• EXERCÍCIOS
[1] Indique se cada afirmação concorda com o texto sobre o início do governo Obama, respondendo sim ou não e citando entre aspas as palavras do texto que decidem: (a) No dia 20 de janeiro, Obama assinou decretos que definiam uma data para fechar a prisão em Guantánamo. (b) Nos primeiros meses, o Congresso se opôs aos decretos do presidente. (c) Os republicanos votaram a favor das propostas de Obama.
[2] Dê a continuação do texto sobre o início do governo Obama, começando logo após a última frase apresentada.

• TEXTO DO DOCUMENTO
┄┄┄┄┄┄┄┄┄┄┄┄┄┄┄┄┄┄┄┄
No dia 20 de janeiro, Obama entrou na Casa Branca e, na mesma tarde, assinou os primeiros decretos presidenciais, impondo sérias regras de comportamento ético, definindo uma data para fechar a prisão em Guantánamo e o iniciando a aplicação do pacote de auxílio financeiro aos bancos e entidades de crédito. Ao mesmo tempo, lançou o pacote de ajuda às vitimas da falência das empresas de imóveis e hipotecas.
Nos primeiros meses, o Congresso – dominado pelos democratas – não fez oposição ao presidente, aprovando um a um os decretos que enviava. Obama, da mesma forma, assinava tudo o que os senadores e deputados colocavam em cima de sua mesa.
Lobby da saúde
Se alguma coisa mudou nesses dias, foi o abandono por parte de Obama do seu discurso típico de campanha, inflamado e apaixonado, por outro mais sóbrio, mais “presidencial”. Os republicanos passaram a maior parte do tempo calados, votando sempre contra suas propostas e sabendo que seus votos não valiam quase nada.
Até que, antes de junho, chegou-se ao problema da reforma da saúde e da criação de um sistema de assistência médica subsidiado pelo governo, a preços módicos, de modo a garantir a todos os norte-americanos um plano de saúde.
Dois problemas, nascidos da mesma raiz, aconteceram então: ação do poder de lobby das empresas de seguros e dos laboratórios farmacêuticos.
Isto fez com que, por um lado, muitos parlamentares democratas se recusassem a apoiar o plano do presidente. Por outro, levou os republicanos a ver o momento como a chance de ressurgir.
┄┄┄┄┄┄┄┄┄┄┄┄┄┄┄┄┄┄┄┄
• MATERIAL FORNECIDO

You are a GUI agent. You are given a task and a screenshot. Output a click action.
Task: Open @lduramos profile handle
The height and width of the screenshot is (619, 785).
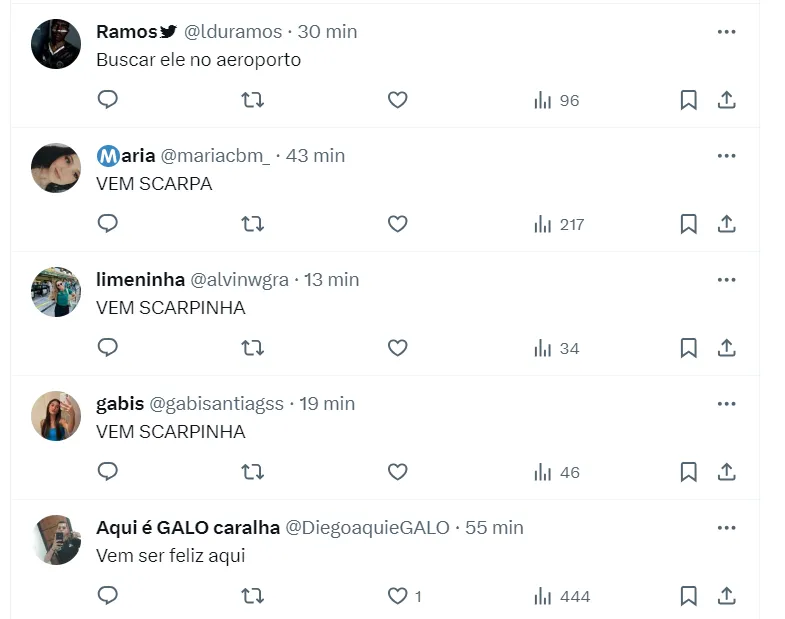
┄┄┄┄┄┄┄┄┄┄┄┄┄┄┄┄┄┄┄┄
• RESPOSTAS
[1]
(a) Sim: "definindo uma data para fechar a prisão em Guantánamo".
(b) Não: "não fez oposição ao presidente, aprovando um a um os decretos que enviava".
(c) Não: "votando sempre contra suas propostas".

[2]
Extremismo
Enquanto as discussões no Congresso se arrastavam em comissões, reuniões a portas fechadas e conversas entre líderes parlamentares, os republicanos mais à direita se apoderaram da direção do partido e lançaram uma campanha contra o presidente, recorrendo a “táticas de guerrilha”, como as tentativas de “estourar” assembleias comunitárias para discutir o problema.
Foi quando Obama começou a ser abertamente acusado de “socialista”, sofreu uma campanha nacional de descrédito e insultos, e a reforma de saúde esteve prestes a ser paralisada. Ele foi acusado de negar aos norte-americanos o direito de escolher seus médicos, de promover a eutanásia com verbas públicas e de dilapidar o orçamento federal, porque sua proposta de criação do seguro alternativo envolve o gasto de 1 trilhão de dólares nos próximos 10 anos.
Eventualmente, a campanha se desfez por si só, porque os parlamentares democratas que apoiam o presidente começaram a crescer. Alguns republicanos ficaram felizes com concessões e, dentro de seu próprio partido, a racionalidade foi ganhando espaço. Segundo o presidente do Partido Republicano, Michael Steele, a tática agressiva de oposição nunca contou com seu apoio.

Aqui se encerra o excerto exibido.